W.E.B. Dubois also had some interesting things to say about the place of black Americans in higher education. Dubois earned his Ph.D. in 1909 from Harvard and went on to become a professor at Atlanta University. He was also one of the founders of the National Association for the Advancement of Colored People. Those are some amazing accomplishments. You must wonder how he was able to do this in a system that encouraged him to view himself as inferior to whites. According to Ladsen-Billings and Tate (2016, p. 14), Dubois argued that black Americans are conflicted with a double identity. One they feel must conform with the hegemonic culture and the other which seeks to understand their own. Ladsen-Billings and Tate (p. 14) cite David Lewis’s biography of Dubois in saying that black Americans had a heightened sense of moral insight into American society as their thoughts continually dwelled on their oppressors and their wrongdoings. This could theoretically explain the philosophy of the superior virtue of the oppressed.

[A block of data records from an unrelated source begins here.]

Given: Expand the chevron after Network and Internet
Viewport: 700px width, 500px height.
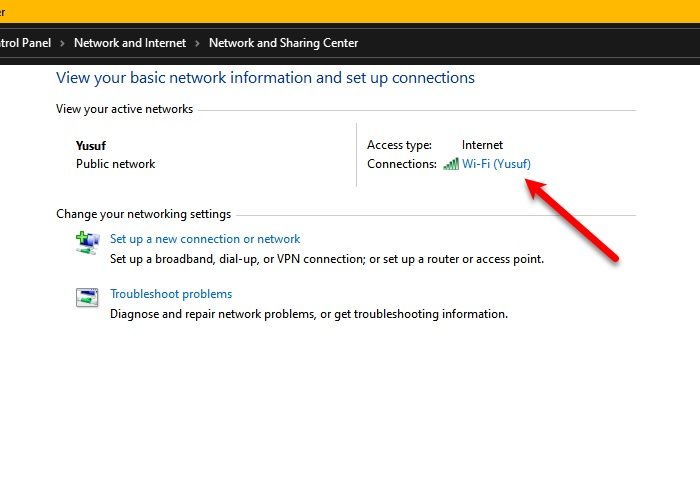Looking at the screenshot, I should pos(197,43).
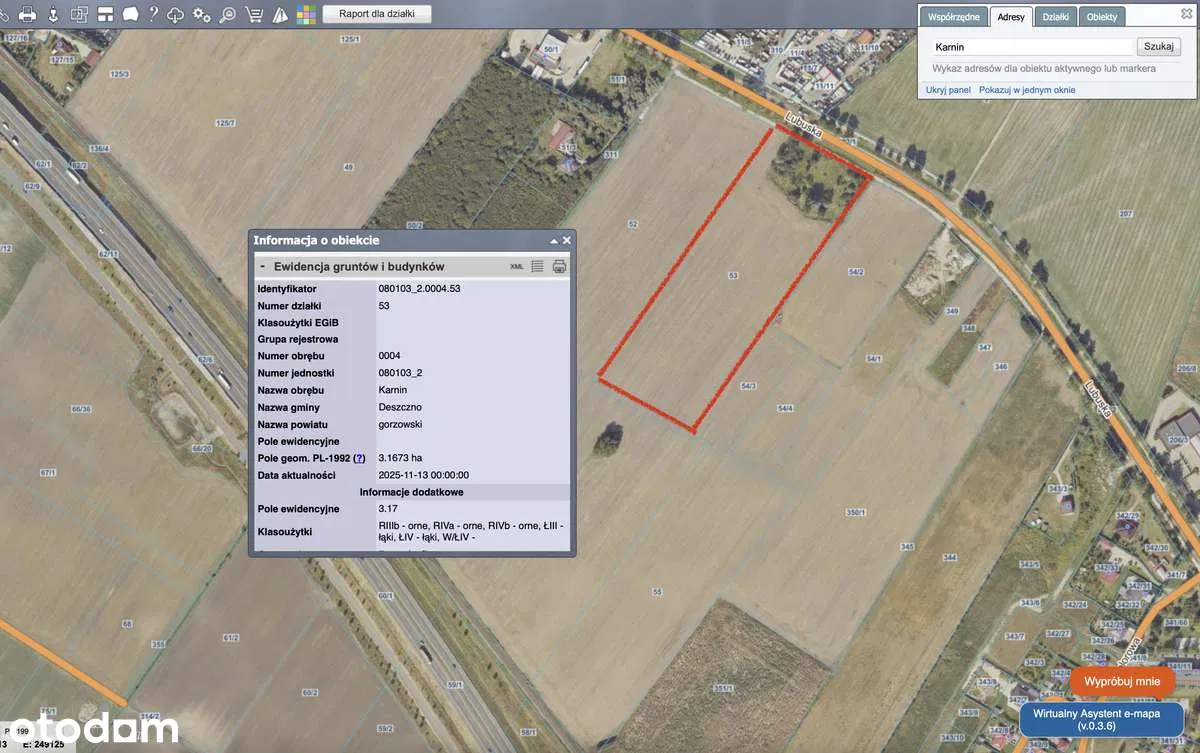
Task: Minimize Informacja o obiekcie panel with arrow
Action: 553,241
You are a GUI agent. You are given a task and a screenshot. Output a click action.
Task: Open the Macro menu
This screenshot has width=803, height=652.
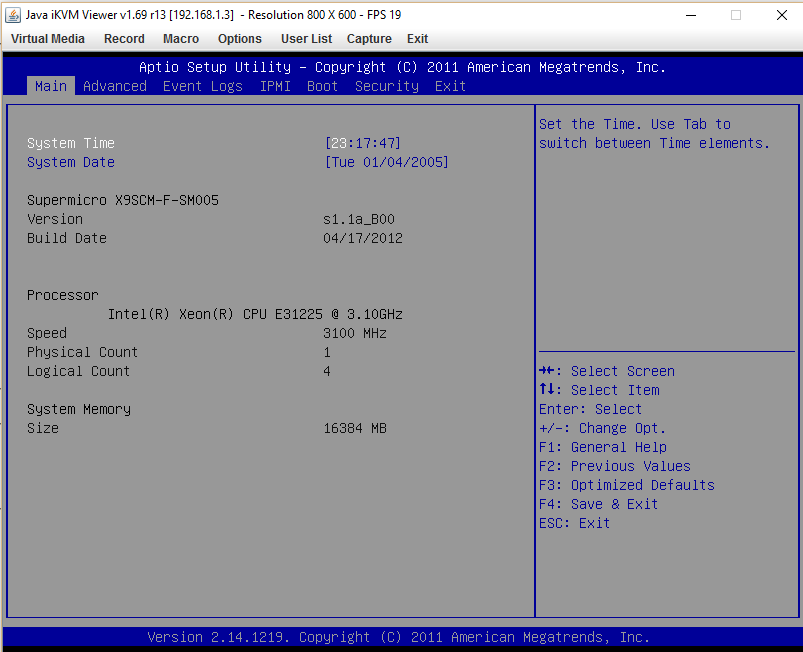coord(181,39)
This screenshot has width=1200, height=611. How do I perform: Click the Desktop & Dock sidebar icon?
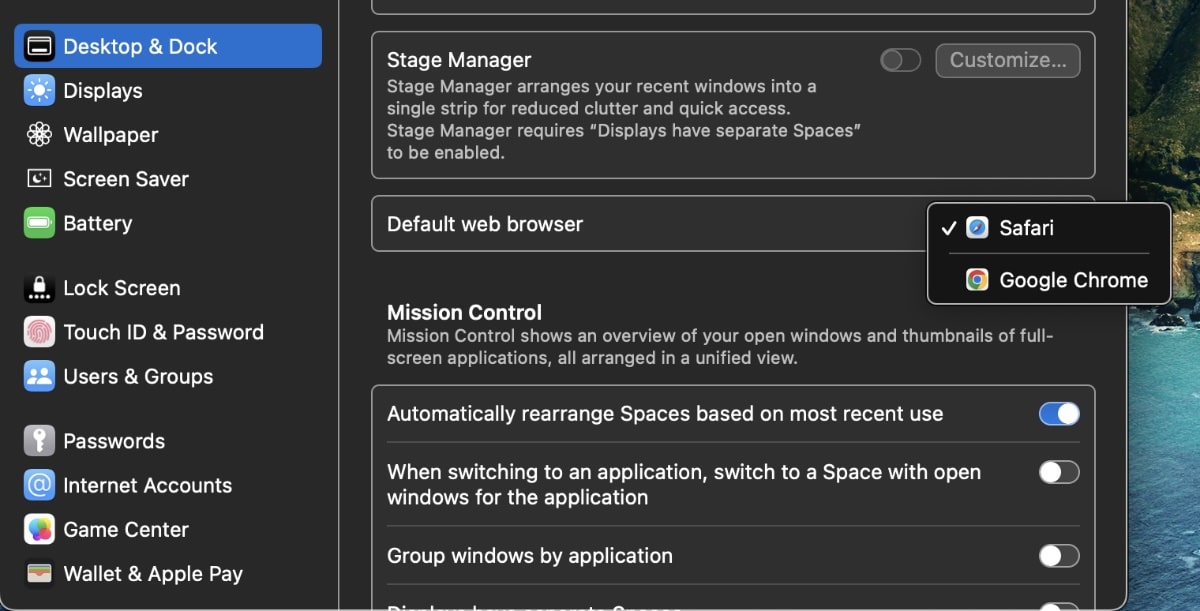point(40,47)
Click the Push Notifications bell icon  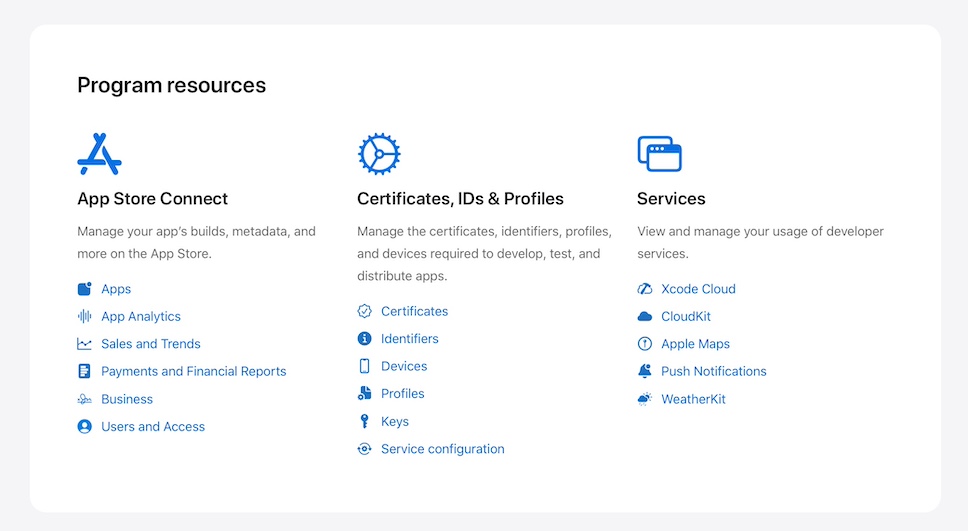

As mentioned earlier, the authors of Critical Race Theory in Education noted that the theories of these two men contributed greatly to the scholarly work that makes up today’s CRT. They also took note that they didn’t intend to diminish the work of other black scholars, who also earned Ph.D.’s from prestigious universities such as Harvard and Columbia but focused on these two who are considered “seminal thinkers” on the issues of race and racism. This raises some interesting questions those seeking to understand CRT must consider. Why did these two, who earned doctoral degrees on their own merits and abilities focus so much on racial grievances? Is it their attitudes and insistence that the systems they navigated are rife with racism, and that black Americans struggle with a conflict of identity in finding their place within them, that are leading to problems like the so-called achievement gap today? Why not teach young blacks that if they apply themselves as these two did, they can overcome anything? Consider the impact of being told your whole life that the system they force you to be a part of does not value you and in fact, considers you inferior. Would you try to do your best in that system? These are ideas, which CRT scholars admit, come from two of America’s first black Ph.D. recipients. Two people that could have set a whole different tone in racial relations simply by stating they achieved what they did through hard work and dedication. Even if American education was racist, these two persisted through it and didn’t let it stop them. Why not write books about how they did so?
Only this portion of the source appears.